Il arrive de Londres sous un faux nom, dort chez un camarade du cinquième arrondissement, et repart avant que quiconque ait remarqué sa présence : le premier séjour parisien de Lénine est très bref.

En juin 1902, Vladimir Ilitch Oulianov n'est encore qu'un pseudonyme parmi d'autres dans la nébuleuse des exilés russes. Il a trente-deux ans. Depuis avril, il vit à Londres avec Nadejda Kroupskaïa, dans un logement modeste de Clerkenwell, à deux pas de l'imprimerie où se fabrique l'Iskra — l'Étincelle —, le journal clandestin du Parti ouvrier social-démocrate de Russie. C'est le journal qui structure le réseau, relie les cercles dispersés de Munich à Genève, de Londres à Paris. Et c'est à Paris qu'il fait un saut en juin.

Un camarade du groupe de l'Iskra l'héberge au 3 rue de l'Estrapade, dans le cinquième arrondissement, à cinq minutes de la Sorbonne. La rue est tranquille, à l'ombre du Panthéon — le genre d'adresse où un révolutionnaire russe passe inaperçu parmi les étudiants et les petits employés du Quartier latin.

Lénine est venu donner une conférence. Il en donnera d'autres à Paris en 1902 et 1903, sous le pseudonyme de « M. Illine » — des cours sur la question agraire en Russie à l'École pratique des Hautes Études, des interventions devant le groupe parisien de l'Iskra. Trotsky, qui vient de s'évader de Sibérie et a rejoint Lénine à Londres quelques mois plus tôt, assiste à certaines d'entre elles.

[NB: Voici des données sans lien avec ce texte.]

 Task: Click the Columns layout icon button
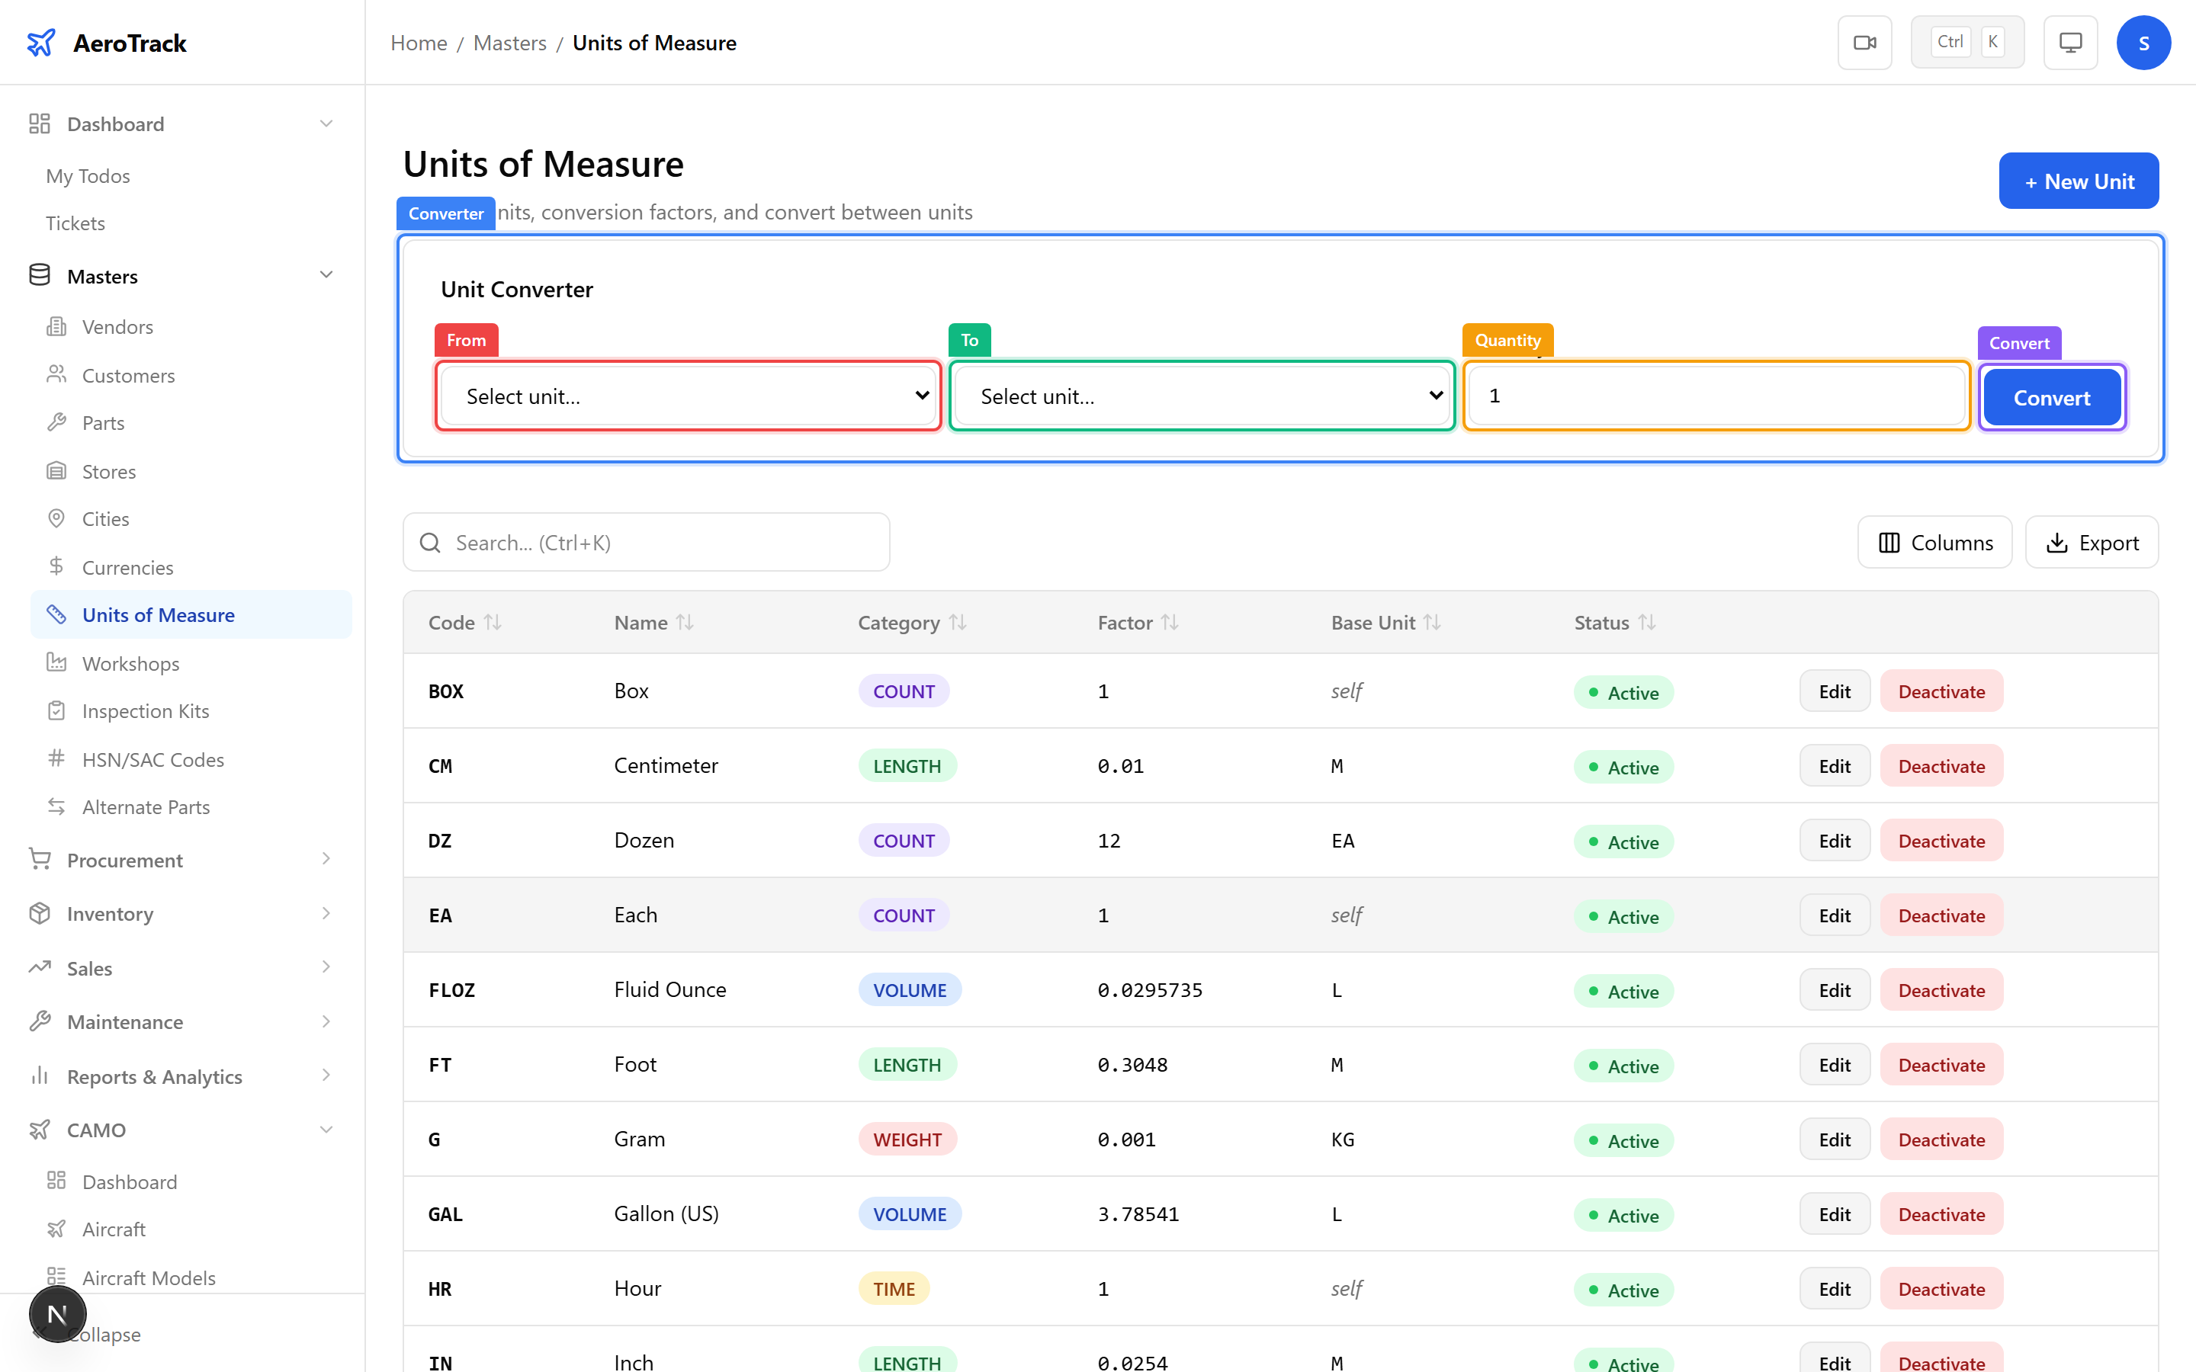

Ce premier séjour est bref. Lénine ne s'installera véritablement à Paris qu'en décembre 1908, pour près de quatre ans, de la rue Beaunier à la rue Marie-Rose, dans le quatorzième arrondissement. En juin 1902, Paris est une escale  du circuit des révolutionnaires russes en Europe : Munich, Londres, Genève, Paris, et retour.

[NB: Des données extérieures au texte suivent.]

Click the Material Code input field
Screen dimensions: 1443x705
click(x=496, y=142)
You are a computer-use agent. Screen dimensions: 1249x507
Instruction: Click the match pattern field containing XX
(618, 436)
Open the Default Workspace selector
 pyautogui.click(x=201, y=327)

Que faire ?, le texte qui pose les bases de la conception léniniste du parti — un noyau de révolutionnaires professionnels, une organisation centralisée, un journal comme outil d'organisation —, a été publié trois mois plus tôt. Le camarade de la rue de l'Estrapade qui ouvre sa porte fait partie de cette architecture : un maillon du réseau que l'Iskra tisse d'un bout à l'autre du continent, et dont Paris est l'un des nœuds les plus actifs.